(Records from a collection)
:::
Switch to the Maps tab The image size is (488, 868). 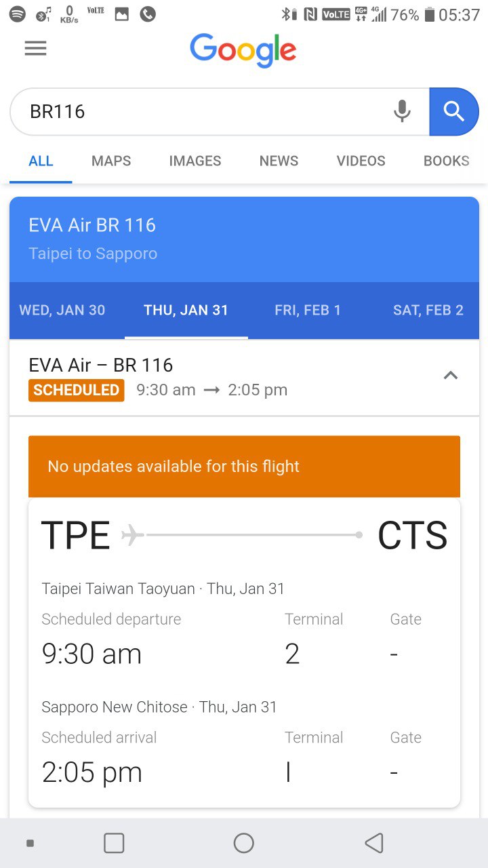(111, 161)
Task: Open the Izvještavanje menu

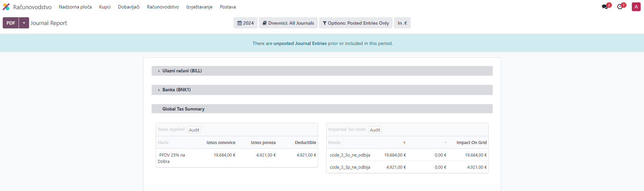Action: point(199,7)
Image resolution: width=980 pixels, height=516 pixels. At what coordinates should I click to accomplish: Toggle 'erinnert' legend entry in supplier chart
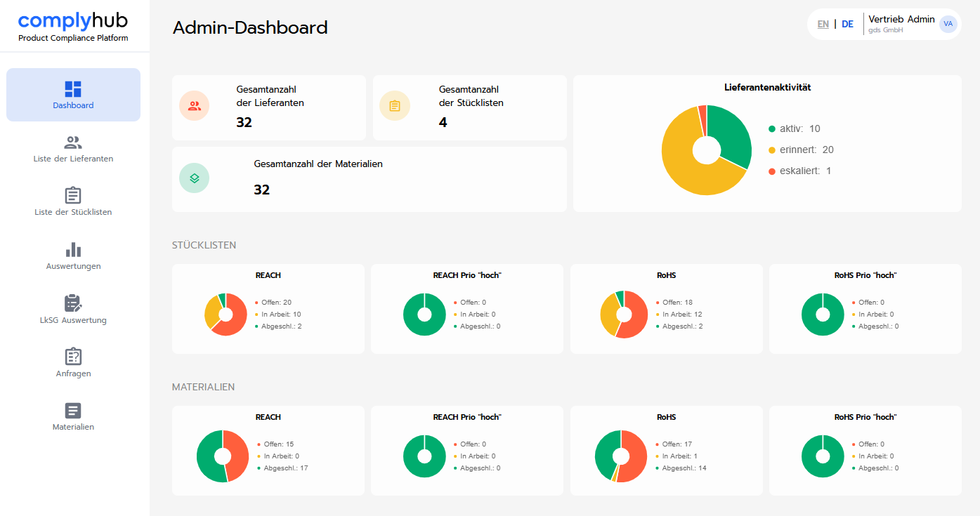coord(801,150)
:::
Repeat only the lines from the line with "Image resolution: width=980" to the end of the entries, including both the first and the last line, and drop every picture.

Image resolution: width=980 pixels, height=516 pixels. At what coordinates should I click to accomplish: Toggle 'erinnert' legend entry in supplier chart
coord(801,150)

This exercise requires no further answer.